Pentagon planners, especially the civilians, do not speak openly about death. Indeed, they hardly speak of it at all. The jargon phrases used for it-"termination with extreme prejudice" is the most famous-are laughable, and civilians and soldiers alike laugh at them. But by talking about death in this inhuman, sanitized way, planners in effect make their own planning possible. They do it without apparent agony because the dead are simply not part of the equation in any real way. It is far easier to talk of "casualty rates" than of "numbers of people whose guts will be shot out and who will bleed to death in great pain."

It is, in fact, too easy. For in modern warfare, the dead include not only soldiers but civilians. In nuclear strategy, whole cities are counted among the dead, and there is a whole world of jargon for talking about massive, painful death, charred flesh, radiation poisoning, firestorms, and all the other horrors of nuclear war. Indeed, in the world of nuclear strategy, none of these horrors even has an acknowledged existence. The talk is all of targets, counterforce as against countervalue warfare, "circular error probable" (the likelihood that a missile will miss its target, and by how much), and a whole panoply of rational-sounding and well-scrubbed terms for a reality which, if we talked plainly about it, would be obviously unacceptable.

For the fact is that, every time you or I walk down a city street, we are walking among the dead. Those around us have not made any bargain with their lives, but they are, or would be, among the dead in any large-scale nuclear war. We do not talk about it, for one could not dwell on it constantly. But it is nonetheless a reality. And we ourselves are part of that reality.

All of us, of course, will die. But there is a difference between death that could not be prevented and death that could. If a physician prescribes bloodletting instead of a needed antibiotic, and the patient dies, we do not excuse the physician because in the long run the patient would have died anyway. Just so, if our planners prescribe mass death, we cannot justify their actions because we are all mortal.

Of course we will all die anyway. But our species will go on.
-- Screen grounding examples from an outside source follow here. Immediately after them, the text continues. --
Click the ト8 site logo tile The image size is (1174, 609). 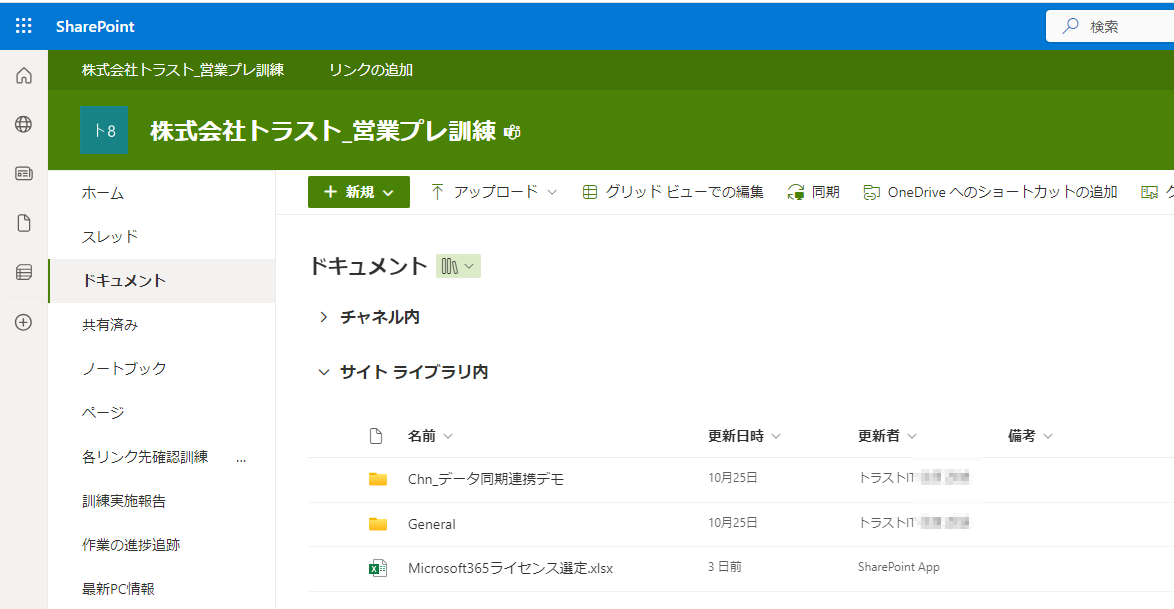coord(104,130)
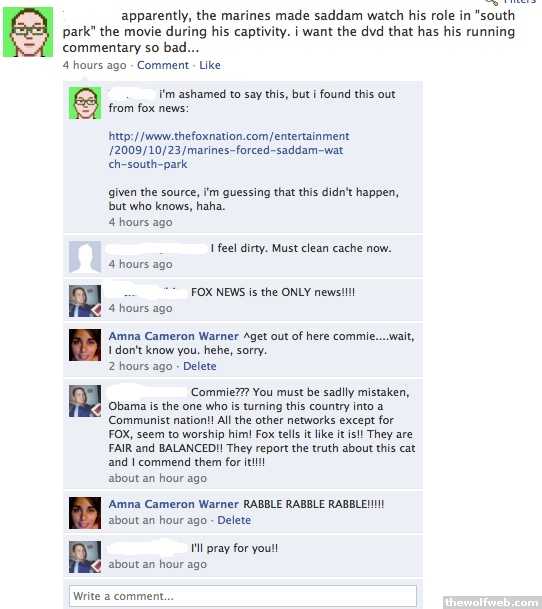The width and height of the screenshot is (542, 609).
Task: Click avatar beside 'Commie??? You must be' comment
Action: [85, 401]
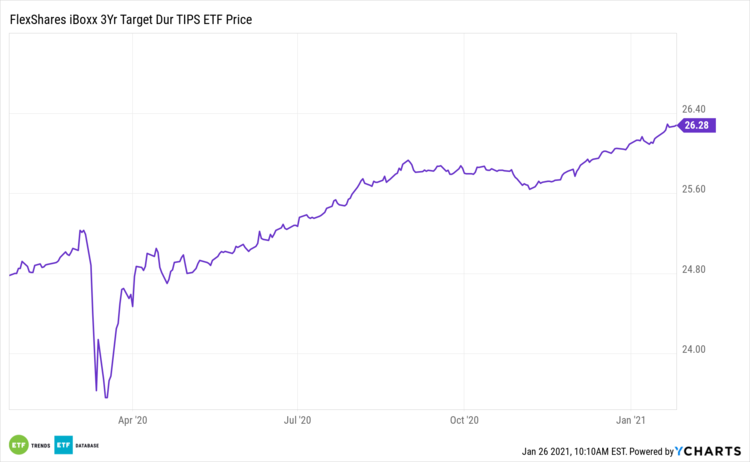The height and width of the screenshot is (462, 750).
Task: Click the price line's starting point at left edge
Action: tap(9, 274)
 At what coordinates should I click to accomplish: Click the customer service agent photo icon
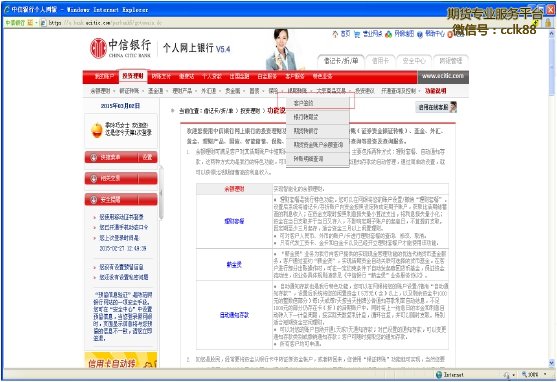pyautogui.click(x=453, y=107)
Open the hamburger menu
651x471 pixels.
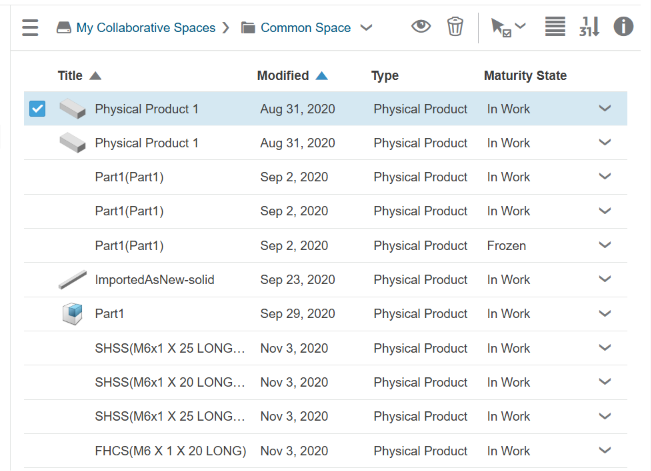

Life will go on. In the natural course of things, we have a kind of immortality through others. The fact that others will survive us gives meaning to what we do in a way that nothing else could. The fact that life will go on gives a hope which would not be there if life were extinguished.
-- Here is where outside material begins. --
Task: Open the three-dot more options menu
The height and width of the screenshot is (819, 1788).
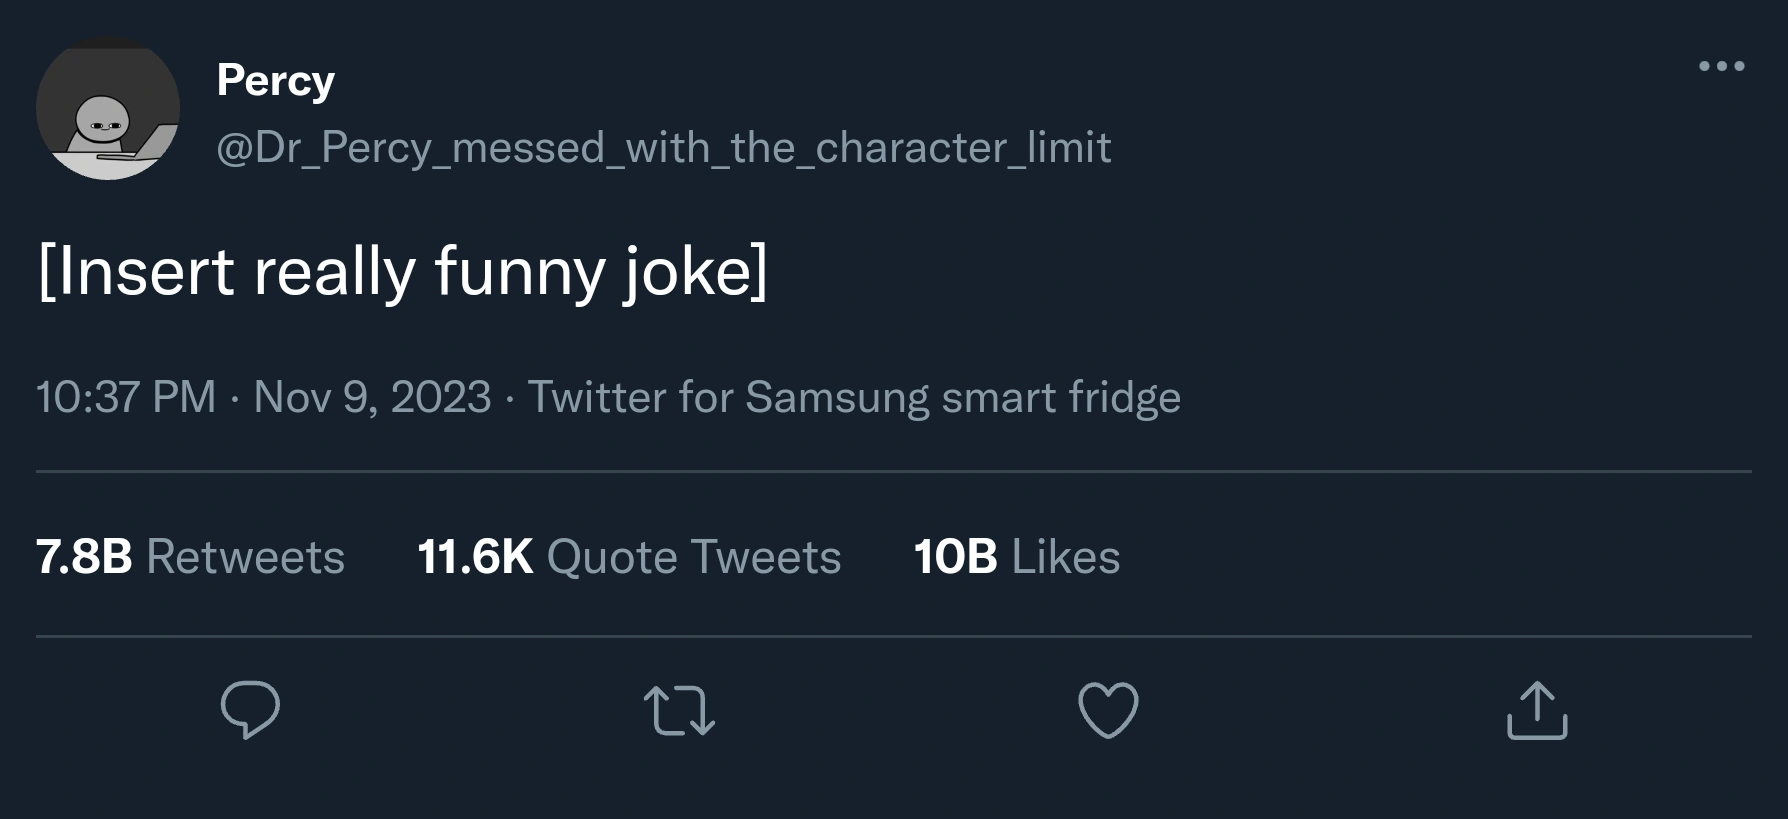Action: [x=1721, y=66]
Nuclear strategists argue that they do not plan for death, but for the prevention of war. This is nonsense. If a one-megaton missile is targeted on your city, you will be among the dead if it explodes-if not immediately, then over long and painful time. If ten thousand megatons are exploded, or half that number, or even a quarter, then the Old Cow will indeed be dead, and hope will be gone.

Has anyone the right to make such plans? And in what kind of world are those who do considered normal, and those who refuse to be part of war considered marginal, odd, and slightly naive?

It is, rather, the other way around. To live and talk at one remove from reality is a kind of madness. To speak plainly about the reality, say that it is unacceptable, and oppose it with one's whole being is, in the nuclear age, a fundamental requirement of sanity. It is, at bottom, what war resistance is all about.